Steven Muleme

The story of Steven Muleme (he/him) is one of courage, resilience, and unwavering commitment to the rights and well-being of queer and trans individuals, particularly in Uganda. 

Steven’s journey began with the founding of Visual Echoes for Human Rights Advocacy (VEHRA) in 2017, where he serves as the founder and director. VEHRA’s mission is to protect and support queer rights in Uganda through sports and economic empowerment, as well as mental health programs.

Queer and trans individuals in Uganda face stigma and discrimination and often have limited access to healthcare services due to the stringent anti-LGBTQ+ laws in the country. The team at VEHRA face daunting obstacles in providing essential HIV services to queer and trans individuals in Uganda. The government’s hostility towards organizations perceived to be promoting homosexuality posed significant threats, yet Steven and his team persisted, driven by their unwavering commitment to the well-being of the queer and trans community, particularly the youth.

Steven’s work extends beyond Uganda, as he represents queer activists globally, advocating for their rights and access to essential services. He serves on the Global Advisory Council for InterPride, a network for pride organizers across the globe, and sits on the board of Refugee America in New York City.

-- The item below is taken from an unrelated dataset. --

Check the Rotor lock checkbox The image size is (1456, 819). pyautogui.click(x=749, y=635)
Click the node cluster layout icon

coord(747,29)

“Pride means to be free. To me, pride is to be happy as you are,” says Steven, reflecting on the progress made in the fight for queer rights while recognizing the ongoing challenges. He emphasizes the importance of queer and trans equity, envisioning a world where all individuals can access services, be heard, and respected regardless of their identity. Steven spoke passionately about the importance of queer and trans equity, envisioning a world where individuals could access services regardless of their identities and live authentically without fear of discrimination or violence.

As an activist and immigrant in New York City, Steven says he struggled to find the right place to seek mental health support with providers he can trust with his story and his struggles. But Callen-Lorde makes him feel hopeful for the future. “A place like Callen-Lorde is like a family. It feels like a beacon of hope and a place that LGBTQ+ individuals can call home,” he says. “The work that Callen-Lorde does is very important.” 

Despite the many adversities, Steven remains hopeful for the future, both in the United States and Uganda. He believes in the power of education, advocacy, and community to uplift the queer and trans individuals worldwide. Through his advocacy, Steven continues to pave the way forward for a future where all LGBTQ+ individuals can live proudly and without fear.